Jobmetoo: lavoro e disabilità, una nuova sfida

La prima società web italiana dedicata al reclutamento di persone disabili da parte delle aziende

di Ivana Tabarelli

Da qualche giorno fa notizia l’investimento di 500mila euro da parte di 360 capital pertners in jobmetoo, la prima società web italiana dedicata al reclutamento di persone con disabilità da parte delle aziende.

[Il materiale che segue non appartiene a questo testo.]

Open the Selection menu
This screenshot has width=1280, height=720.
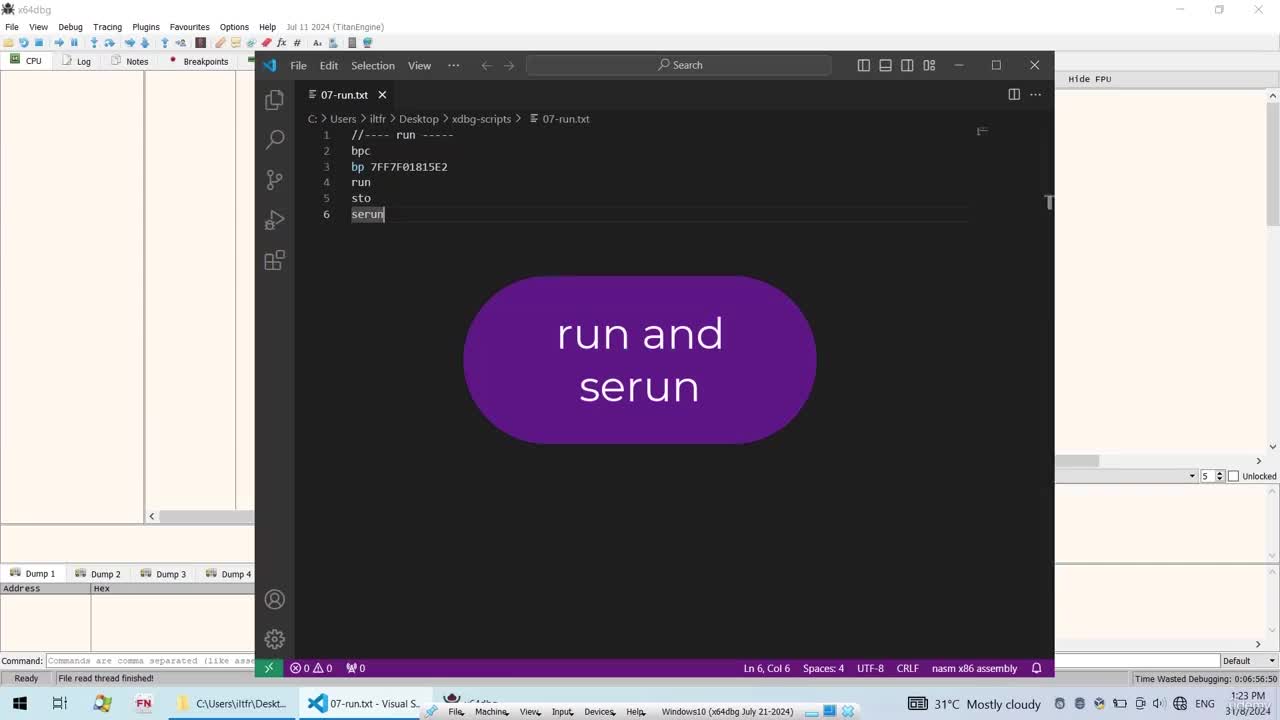tap(372, 65)
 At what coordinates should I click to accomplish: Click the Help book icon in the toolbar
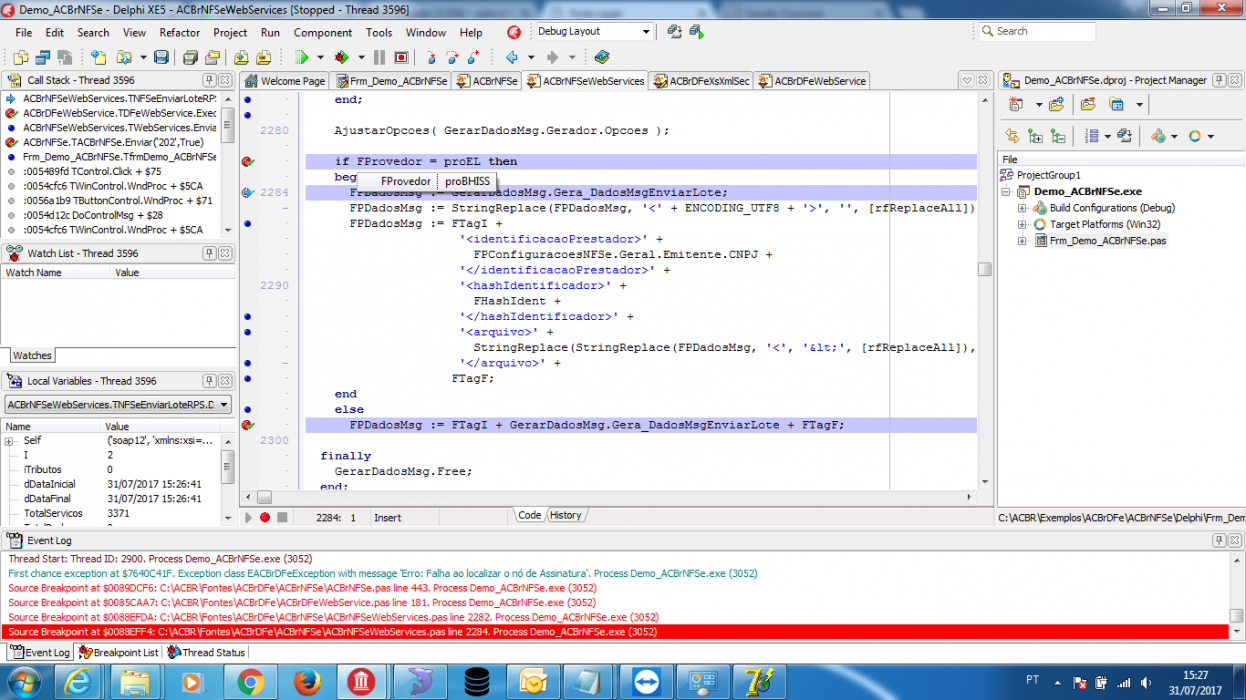pos(601,58)
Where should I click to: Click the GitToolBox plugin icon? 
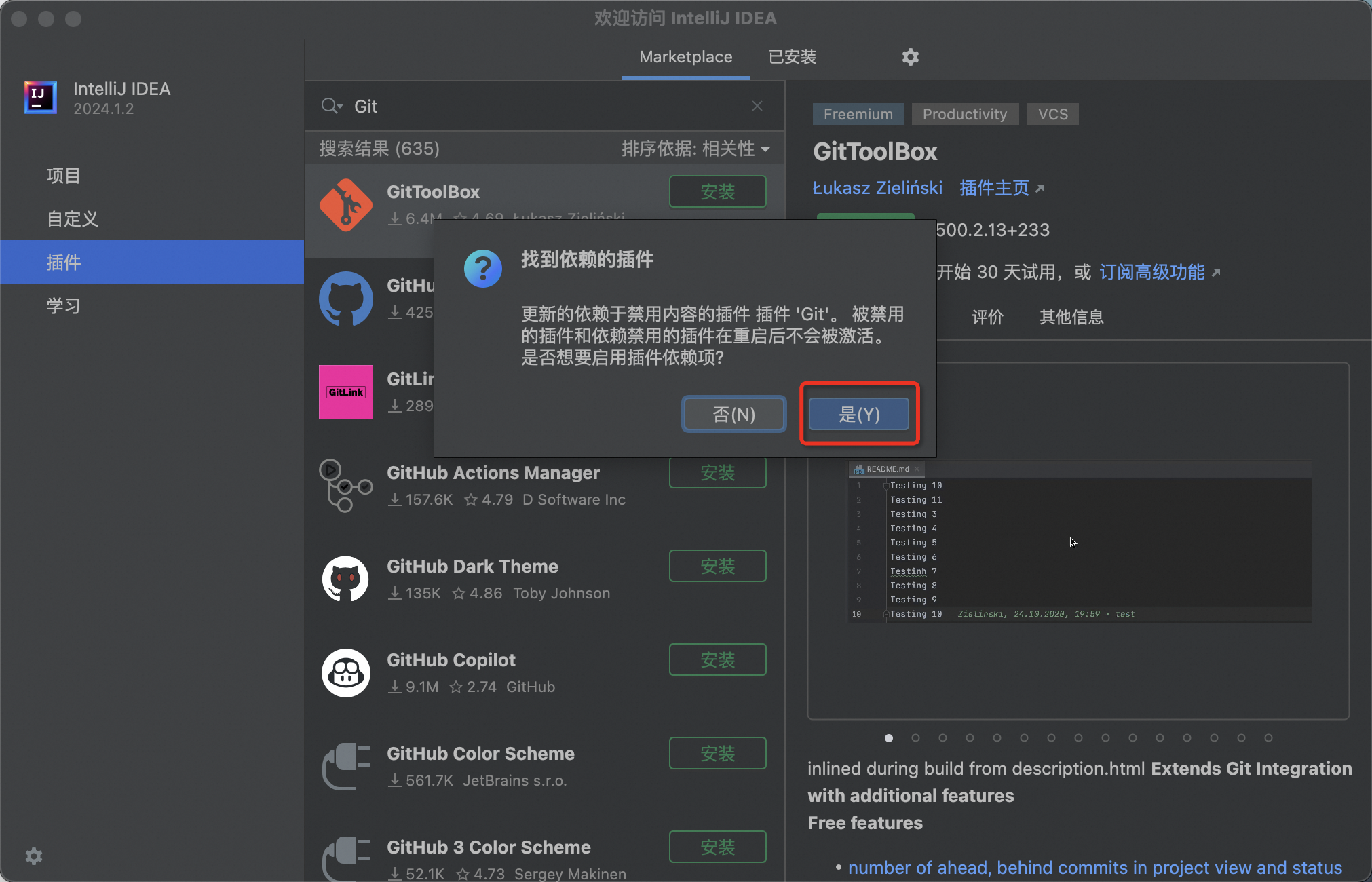click(x=346, y=205)
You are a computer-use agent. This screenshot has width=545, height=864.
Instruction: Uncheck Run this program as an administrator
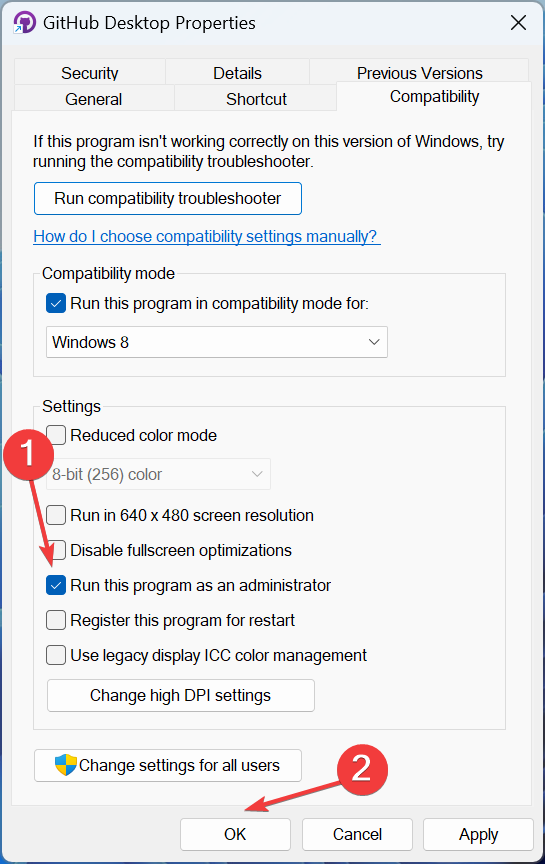pyautogui.click(x=56, y=585)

La start up è stata fondata da Daniele Regolo, un disabile uditivo, che ha avuto modo di conoscere a fondo le esigenze delle persone con disabilità che si accostano al mondo del lavoro. Per quest’ultimo diventare imprenditore è stata una scelta fortemente consapevole e voluta, dopo un quindicennio lavorativo faticoso e frammentato. La goccia che ha fatto traboccare il vaso può essere ricondotta alla sua ultima esperienza lavorativa, come impiegato pubblico a tempo indeterminato in un’azienda sanitaria, occasione che avrebbe dovuto costituire l’inizio di una nuova epoca per Daniele, e che invece si è rivelato il periodo più difficile della sua vita. Collocato allo sportello ospedaliero, rispettando i voleri di una rigida burocrazia, si è trovato impossibilitato a svolgere una mansione del tutto incompatibile con la sua sordità. Trovandosi per l’ennesima volta a chiedersi come fosse possibile fornire il proprio contributo per un servizio pubblico quando lo stesso ente pubblico non era in grado di individuare il posto più adatto per i propri dipendenti, preferendo affidarsi all’impeccabile “pallottoliere” delle graduatorie: per uno che se ne va, un altro ne arriva. Regolo comprende quindi che era giunto il momento di prendere la prima vera decisione della sua vita, dimettendosi da dipendente pubblico a tempo indeterminato per dedicarsi, attraverso lo strumento dell’impresa (maggior rischio, certo, ma anche maggior libertà d’azione), alla risoluzione di un’autentica emergenza sociale ed economica del nostro tempo: l’occupazione dei disabili. Secondo le più recenti stime Istat (2004), più di 8 su 10 non lavorano.

 L’iniziativa intrapresa da Regolo costituisce, perciò, non solo un’ambizione personale, ma soprattutto una sfida culturale. Il giovane imprenditore ha voluto, più di tutti, dimostrare che disabilità non significa solo dipendenza e assistenza, ma anche energie, che si manifestano nella capacità di fare cose con le idee e con il corpo.

Il portale, inizialmente nato come AgenziaLavoroDisabili.it, era esclusivamente dedicato alla presentazione di candidati diversamente abili al mondo del lavoro; esce ora in una veste totalmente ristrutturata: i quasi trenta mila iscritti al vecchio sito e la vittoria alla Global Social Venture Competition del 2012 hanno imposto un cambiamento di marcia per un portale che si prefigge di diventare il riferimento di aziende in cerca di lavoratori con disabilità, oltreché svolgere un ruolo di supporto agli Uffici di Collocamento Mirato, agevolando così le istituzioni.

La piattaforma, non è altro che un servizio gratuito di inserimento lavorativo, semplice e accessibile. Si compila un curriculum vitae, si selezionano le proposte compatibili e con un clic ci si candida. Il nuovo sito oltre a presentare il candidato in modo innovativo e completo, consente all’azienda di effettuare delle ricerche molto raffinate. Lo scopo non è quello di avere un risultato di ricerca con trecento candidati, ma tre: ciascuno di questi tre dovrà essere, però, un candidato perfetto”. Il sito offrirà inoltre una serie di servizi di accessibilità sui luoghi di lavoro, di formazione, di facilitazione comunicativa e di coaching gestiti da professionisti con disabilità, coerentemente con la convinzione per cui “offrire alle fasce deboli l’occasione di risollevare le proprie sorti e migliorare la qualità della vita della società contenga grande valore, non solo umano. Queste “presunte” fasce deboli sono tali non per la loro posizione rispetto ad una sempre presunta normalità, ma perché non inserite in un contesto adeguatamente accessibile che favorisca la loro autodeterminazione. È a partire dalla realizzazione di sé stessi con le proprie forze che la società contemporanea può pensare di rinnovare sé stessa”. Jometoo è in effetti un esempio di quella che oggi viene definita “innovazione sociale”, un approccio che consiste nell’inventare soluzioni a problemi sociali irrisolti attraverso modalità innovative, che passano anche attraverso sinergie sempre più strette tra il settore pubblico, quello privato e quello del mondo no profit.

Coinvolti nell’iniziativa sono il social network internazionale U-start e la 360 Capital Partners che nel rilevare il carattere sociale della piattaforma ha spiegato come grazie al proprio lavoro, il disabile possa “ perseguire un cammino di autodeterminazione in una società veramente inclusiva”.